In 1732 the inn was owned by the Duke of Richmond and included a barn, stables, brewhouse and garden. It closed in the late 1700s and reopened again in the 1840s to serve the local farm labourers, something the local Rector complained to the Duke about as being a "den of iniquity".
During the early days of the Goodwood Race Week, Singleton would have housed many visiting horses, jockeys and stable hands with every stable and cottage offering accommodation. The pub at that time had a "try-your-strength" machine set up in the front yard.
The town had its own railway from 1880 to 1953 to serve the racecourse. The station is now a charming private residence.
Present Day Singleton
In the 2001 census, Singleton had just 476 people residing in 199 homes. It has a thriving cricket club with an attractive clubhouse and a small primary school.

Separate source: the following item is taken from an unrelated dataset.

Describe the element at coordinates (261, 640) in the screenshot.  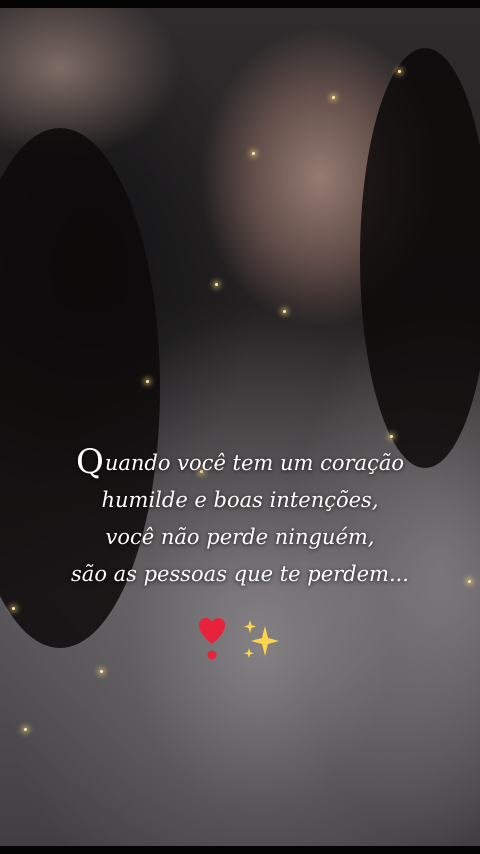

The pretty village has thatched cottages and two ponds. It is centred around the 10th century Saxon church which has a square crenellated tower with massive walls; three windows illuminate the tower. A Saxon doorway once gave access to a room above the nave which may have been the priest's living quarters.
The village pub is The Partridge which has some pretty gardens and serves excellent local food.
Most surprisingly an oil well has been found on the north side of the village in Singleton Forest.
Things to Do Around Singleton
On the edge of the village is the Weald and Downland Open Air Museum of Historic Buildings which is well worth a visit. It has over 40 historic buildings which have been saved from destruction, dismantled and reconstructed on the site. It is run mainly by volunteers.
Goodwood House and Country Park is to the south of the village. It has a picnic area with grassland and woods. The Monarch's Way long-distance footpath runs through the park and is a popular walk for visitors.
Next door to the park is the well-known Goodwood Racecourse which hosts the King George Stakes and the Goodwood Cup, a highlight of the British flat racing season for horseracing.
Levin Down is an important nature reserve run by the Sussex Wildlife Trust. The chalky scrubland has many wild flowers which are the home of rare butterflies and insects. A short climb to the top of the hill gives great views of the area.